(Items from a pointing dataset)
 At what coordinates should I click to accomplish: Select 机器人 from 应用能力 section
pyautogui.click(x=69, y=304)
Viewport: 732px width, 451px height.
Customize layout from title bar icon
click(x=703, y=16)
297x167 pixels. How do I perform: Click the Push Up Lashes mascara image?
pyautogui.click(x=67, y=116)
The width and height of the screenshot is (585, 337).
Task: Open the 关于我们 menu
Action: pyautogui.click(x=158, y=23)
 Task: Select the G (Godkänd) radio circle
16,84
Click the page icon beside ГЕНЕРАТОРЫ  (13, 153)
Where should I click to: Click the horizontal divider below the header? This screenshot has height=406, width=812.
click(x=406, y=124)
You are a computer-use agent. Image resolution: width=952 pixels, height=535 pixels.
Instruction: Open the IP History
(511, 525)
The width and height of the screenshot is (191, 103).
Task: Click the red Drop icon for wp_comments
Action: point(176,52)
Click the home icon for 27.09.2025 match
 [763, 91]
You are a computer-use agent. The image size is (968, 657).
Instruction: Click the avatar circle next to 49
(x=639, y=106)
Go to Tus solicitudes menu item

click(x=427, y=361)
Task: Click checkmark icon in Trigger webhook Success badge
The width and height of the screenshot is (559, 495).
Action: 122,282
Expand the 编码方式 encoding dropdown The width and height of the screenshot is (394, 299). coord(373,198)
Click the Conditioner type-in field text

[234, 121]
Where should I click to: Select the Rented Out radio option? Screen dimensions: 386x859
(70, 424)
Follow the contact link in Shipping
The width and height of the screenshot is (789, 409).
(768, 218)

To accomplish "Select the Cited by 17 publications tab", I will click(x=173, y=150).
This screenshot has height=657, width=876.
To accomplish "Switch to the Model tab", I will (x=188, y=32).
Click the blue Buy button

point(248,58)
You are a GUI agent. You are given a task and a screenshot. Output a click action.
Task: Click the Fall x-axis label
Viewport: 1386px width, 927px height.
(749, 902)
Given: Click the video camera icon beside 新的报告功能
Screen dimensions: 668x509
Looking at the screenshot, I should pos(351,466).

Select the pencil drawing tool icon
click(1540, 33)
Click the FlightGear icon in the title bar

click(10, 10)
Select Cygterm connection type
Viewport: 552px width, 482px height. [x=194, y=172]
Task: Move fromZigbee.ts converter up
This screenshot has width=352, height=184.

__Your task__
Starting with the line with "Select Cygterm connection type" and going on through the end of the items, write those lines out again with "converter" changed to "transformer" and everything else left the same.

__Solution to this problem__
Select Cygterm connection type
Viewport: 552px width, 482px height. [x=194, y=172]
Task: Move fromZigbee.ts transformer up
This screenshot has width=352, height=184.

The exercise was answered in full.